**EXERCISE DESCRIPTION**
Nothing in the data should be left out or altered when it is retyped.

**DATASET EXCERPTS**
:::

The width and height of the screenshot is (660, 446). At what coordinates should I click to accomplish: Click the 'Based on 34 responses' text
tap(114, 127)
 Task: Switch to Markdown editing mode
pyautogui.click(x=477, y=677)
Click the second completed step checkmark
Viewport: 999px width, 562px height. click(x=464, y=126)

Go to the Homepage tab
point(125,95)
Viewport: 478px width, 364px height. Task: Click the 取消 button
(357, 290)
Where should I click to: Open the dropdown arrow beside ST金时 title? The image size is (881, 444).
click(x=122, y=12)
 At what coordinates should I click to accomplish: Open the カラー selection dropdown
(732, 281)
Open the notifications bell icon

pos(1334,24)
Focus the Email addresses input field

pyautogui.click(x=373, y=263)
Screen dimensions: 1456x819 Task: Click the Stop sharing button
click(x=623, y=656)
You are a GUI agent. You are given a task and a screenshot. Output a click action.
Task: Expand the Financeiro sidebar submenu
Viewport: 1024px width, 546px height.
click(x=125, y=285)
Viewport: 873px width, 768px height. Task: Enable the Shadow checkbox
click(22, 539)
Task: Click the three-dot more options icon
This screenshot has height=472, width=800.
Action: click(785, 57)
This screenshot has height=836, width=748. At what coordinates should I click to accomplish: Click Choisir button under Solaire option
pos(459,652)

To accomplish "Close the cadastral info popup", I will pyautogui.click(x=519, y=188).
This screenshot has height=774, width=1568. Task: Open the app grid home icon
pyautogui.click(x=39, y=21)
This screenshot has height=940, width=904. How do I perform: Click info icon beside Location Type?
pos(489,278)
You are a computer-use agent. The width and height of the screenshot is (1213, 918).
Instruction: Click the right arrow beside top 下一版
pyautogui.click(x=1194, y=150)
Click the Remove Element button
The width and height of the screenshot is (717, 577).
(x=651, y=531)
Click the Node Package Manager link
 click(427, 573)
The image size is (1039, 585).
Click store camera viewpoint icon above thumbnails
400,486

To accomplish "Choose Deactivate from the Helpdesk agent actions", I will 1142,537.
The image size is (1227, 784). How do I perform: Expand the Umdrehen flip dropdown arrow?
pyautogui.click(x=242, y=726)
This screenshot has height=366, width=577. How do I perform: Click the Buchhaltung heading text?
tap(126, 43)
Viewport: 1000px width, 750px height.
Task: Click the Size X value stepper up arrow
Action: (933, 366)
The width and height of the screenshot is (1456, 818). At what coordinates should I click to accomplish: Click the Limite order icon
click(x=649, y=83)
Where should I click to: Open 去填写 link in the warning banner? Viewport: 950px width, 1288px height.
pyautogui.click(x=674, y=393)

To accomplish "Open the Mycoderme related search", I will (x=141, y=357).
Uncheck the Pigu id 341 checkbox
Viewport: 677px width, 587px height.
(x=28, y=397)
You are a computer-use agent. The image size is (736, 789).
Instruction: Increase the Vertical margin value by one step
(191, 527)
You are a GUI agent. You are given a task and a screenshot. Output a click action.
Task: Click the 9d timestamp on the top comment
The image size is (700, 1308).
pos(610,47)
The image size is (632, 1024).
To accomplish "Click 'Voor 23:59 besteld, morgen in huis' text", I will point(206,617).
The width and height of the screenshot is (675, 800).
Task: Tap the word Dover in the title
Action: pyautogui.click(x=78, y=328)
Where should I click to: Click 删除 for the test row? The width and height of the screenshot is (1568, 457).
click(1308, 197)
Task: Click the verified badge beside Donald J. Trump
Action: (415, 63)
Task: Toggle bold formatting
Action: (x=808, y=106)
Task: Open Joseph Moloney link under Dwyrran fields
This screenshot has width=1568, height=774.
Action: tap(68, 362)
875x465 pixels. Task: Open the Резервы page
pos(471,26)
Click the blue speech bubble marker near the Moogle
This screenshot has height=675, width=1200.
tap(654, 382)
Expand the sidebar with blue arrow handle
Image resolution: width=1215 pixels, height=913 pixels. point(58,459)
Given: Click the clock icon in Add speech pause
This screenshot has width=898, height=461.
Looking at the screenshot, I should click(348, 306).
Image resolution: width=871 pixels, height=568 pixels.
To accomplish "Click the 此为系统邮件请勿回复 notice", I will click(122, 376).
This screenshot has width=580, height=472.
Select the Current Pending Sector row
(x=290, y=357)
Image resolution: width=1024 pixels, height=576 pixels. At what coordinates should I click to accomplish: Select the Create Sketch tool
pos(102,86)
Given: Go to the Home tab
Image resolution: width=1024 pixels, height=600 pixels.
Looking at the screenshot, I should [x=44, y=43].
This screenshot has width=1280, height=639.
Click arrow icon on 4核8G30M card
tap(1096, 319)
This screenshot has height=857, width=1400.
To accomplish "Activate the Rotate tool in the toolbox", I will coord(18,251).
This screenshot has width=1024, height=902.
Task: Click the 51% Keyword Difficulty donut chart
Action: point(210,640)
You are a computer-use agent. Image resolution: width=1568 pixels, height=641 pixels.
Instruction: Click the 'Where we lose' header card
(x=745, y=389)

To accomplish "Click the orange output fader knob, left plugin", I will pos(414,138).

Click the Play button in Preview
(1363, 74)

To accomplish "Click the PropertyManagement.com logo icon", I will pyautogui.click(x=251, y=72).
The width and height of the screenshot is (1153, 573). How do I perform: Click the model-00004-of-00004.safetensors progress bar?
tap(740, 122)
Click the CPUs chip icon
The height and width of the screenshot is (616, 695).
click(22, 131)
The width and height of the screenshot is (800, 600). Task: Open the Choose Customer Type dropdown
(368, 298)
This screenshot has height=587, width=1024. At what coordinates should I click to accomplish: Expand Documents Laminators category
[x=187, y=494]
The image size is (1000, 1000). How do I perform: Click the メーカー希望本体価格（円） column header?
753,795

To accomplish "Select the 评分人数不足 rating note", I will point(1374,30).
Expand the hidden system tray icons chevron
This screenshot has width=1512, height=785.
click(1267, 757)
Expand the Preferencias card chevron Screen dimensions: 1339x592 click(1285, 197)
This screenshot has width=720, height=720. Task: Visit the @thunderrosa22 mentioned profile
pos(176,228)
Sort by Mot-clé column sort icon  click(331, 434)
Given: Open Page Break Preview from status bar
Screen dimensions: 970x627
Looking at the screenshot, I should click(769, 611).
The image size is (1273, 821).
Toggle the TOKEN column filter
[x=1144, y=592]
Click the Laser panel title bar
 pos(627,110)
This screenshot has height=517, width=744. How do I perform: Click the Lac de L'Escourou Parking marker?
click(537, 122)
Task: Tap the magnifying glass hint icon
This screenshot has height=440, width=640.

:::

**RESPONSE TO THIS EXERCISE**
The width and height of the screenshot is (660, 446). At what coordinates should I click to accomplish: Click the 'Based on 34 responses' text
tap(114, 127)
 Task: Switch to Markdown editing mode
pyautogui.click(x=477, y=677)
Click the second completed step checkmark
Viewport: 999px width, 562px height. click(x=464, y=126)

Go to the Homepage tab
point(125,95)
Viewport: 478px width, 364px height. Task: Click the 取消 button
(357, 290)
Where should I click to: Open the dropdown arrow beside ST金时 title? The image size is (881, 444).
click(x=122, y=12)
 At what coordinates should I click to accomplish: Open the カラー selection dropdown
(732, 281)
Open the notifications bell icon

pos(1334,24)
Focus the Email addresses input field

pyautogui.click(x=373, y=263)
Screen dimensions: 1456x819 Task: Click the Stop sharing button
click(x=623, y=656)
You are a GUI agent. You are given a task and a screenshot. Output a click action.
Task: Expand the Financeiro sidebar submenu
Viewport: 1024px width, 546px height.
click(x=125, y=285)
Viewport: 873px width, 768px height. Task: Enable the Shadow checkbox
click(22, 539)
Task: Click the three-dot more options icon
This screenshot has height=472, width=800.
Action: click(785, 57)
This screenshot has height=836, width=748. At what coordinates should I click to accomplish: Click Choisir button under Solaire option
pos(459,652)

To accomplish "Close the cadastral info popup", I will pyautogui.click(x=519, y=188).
This screenshot has height=774, width=1568. Task: Open the app grid home icon
pyautogui.click(x=39, y=21)
This screenshot has height=940, width=904. How do I perform: Click info icon beside Location Type?
pos(489,278)
You are a computer-use agent. The width and height of the screenshot is (1213, 918).
Instruction: Click the right arrow beside top 下一版
pyautogui.click(x=1194, y=150)
Click the Remove Element button
The width and height of the screenshot is (717, 577).
(x=651, y=531)
Click the Node Package Manager link
 click(427, 573)
The image size is (1039, 585).
Click store camera viewpoint icon above thumbnails
400,486

To accomplish "Choose Deactivate from the Helpdesk agent actions", I will 1142,537.
The image size is (1227, 784). How do I perform: Expand the Umdrehen flip dropdown arrow?
pyautogui.click(x=242, y=726)
This screenshot has height=366, width=577. How do I perform: Click the Buchhaltung heading text?
tap(126, 43)
Viewport: 1000px width, 750px height.
Task: Click the Size X value stepper up arrow
Action: (933, 366)
The width and height of the screenshot is (1456, 818). At what coordinates should I click to accomplish: Click the Limite order icon
click(x=649, y=83)
Where should I click to: Open 去填写 link in the warning banner? Viewport: 950px width, 1288px height.
pyautogui.click(x=674, y=393)

To accomplish "Open the Mycoderme related search", I will (x=141, y=357).
Uncheck the Pigu id 341 checkbox
Viewport: 677px width, 587px height.
(x=28, y=397)
You are a computer-use agent. The image size is (736, 789).
Instruction: Increase the Vertical margin value by one step
(191, 527)
You are a GUI agent. You are given a task and a screenshot. Output a click action.
Task: Click the 9d timestamp on the top comment
The image size is (700, 1308).
pos(610,47)
The image size is (632, 1024).
To accomplish "Click 'Voor 23:59 besteld, morgen in huis' text", I will point(206,617).
The width and height of the screenshot is (675, 800).
Task: Tap the word Dover in the title
Action: pyautogui.click(x=78, y=328)
Where should I click to: Click 删除 for the test row? The width and height of the screenshot is (1568, 457).
click(1308, 197)
Task: Click the verified badge beside Donald J. Trump
Action: (415, 63)
Task: Toggle bold formatting
Action: (x=808, y=106)
Task: Open Joseph Moloney link under Dwyrran fields
This screenshot has width=1568, height=774.
Action: tap(68, 362)
875x465 pixels. Task: Open the Резервы page
pos(471,26)
Click the blue speech bubble marker near the Moogle
This screenshot has height=675, width=1200.
tap(654, 382)
Expand the sidebar with blue arrow handle
Image resolution: width=1215 pixels, height=913 pixels. point(58,459)
Given: Click the clock icon in Add speech pause
This screenshot has width=898, height=461.
Looking at the screenshot, I should click(348, 306).
Image resolution: width=871 pixels, height=568 pixels.
To accomplish "Click the 此为系统邮件请勿回复 notice", I will click(122, 376).
This screenshot has width=580, height=472.
Select the Current Pending Sector row
(x=290, y=357)
Image resolution: width=1024 pixels, height=576 pixels. At what coordinates should I click to accomplish: Select the Create Sketch tool
pos(102,86)
Given: Go to the Home tab
Image resolution: width=1024 pixels, height=600 pixels.
Looking at the screenshot, I should [x=44, y=43].
This screenshot has width=1280, height=639.
Click arrow icon on 4核8G30M card
tap(1096, 319)
This screenshot has height=857, width=1400.
To accomplish "Activate the Rotate tool in the toolbox", I will coord(18,251).
This screenshot has width=1024, height=902.
Task: Click the 51% Keyword Difficulty donut chart
Action: point(210,640)
You are a computer-use agent. Image resolution: width=1568 pixels, height=641 pixels.
Instruction: Click the 'Where we lose' header card
(x=745, y=389)

To accomplish "Click the orange output fader knob, left plugin", I will pos(414,138).

Click the Play button in Preview
(1363, 74)

To accomplish "Click the PropertyManagement.com logo icon", I will pyautogui.click(x=251, y=72).
The width and height of the screenshot is (1153, 573). How do I perform: Click the model-00004-of-00004.safetensors progress bar?
tap(740, 122)
Click the CPUs chip icon
The height and width of the screenshot is (616, 695).
click(22, 131)
The width and height of the screenshot is (800, 600). Task: Open the Choose Customer Type dropdown
(368, 298)
This screenshot has height=587, width=1024. At what coordinates should I click to accomplish: Expand Documents Laminators category
[x=187, y=494]
The image size is (1000, 1000). How do I perform: Click the メーカー希望本体価格（円） column header?
753,795

To accomplish "Select the 评分人数不足 rating note", I will point(1374,30).
Expand the hidden system tray icons chevron
This screenshot has width=1512, height=785.
click(1267, 757)
Expand the Preferencias card chevron Screen dimensions: 1339x592 click(1285, 197)
This screenshot has width=720, height=720. Task: Visit the @thunderrosa22 mentioned profile
pos(176,228)
Sort by Mot-clé column sort icon  click(331, 434)
Given: Open Page Break Preview from status bar
Screen dimensions: 970x627
Looking at the screenshot, I should click(769, 611).
The image size is (1273, 821).
Toggle the TOKEN column filter
[x=1144, y=592]
Click the Laser panel title bar
 pos(627,110)
This screenshot has height=517, width=744. How do I perform: Click the Lac de L'Escourou Parking marker?
click(537, 122)
Task: Tap the magnifying glass hint icon
This screenshot has height=440, width=640.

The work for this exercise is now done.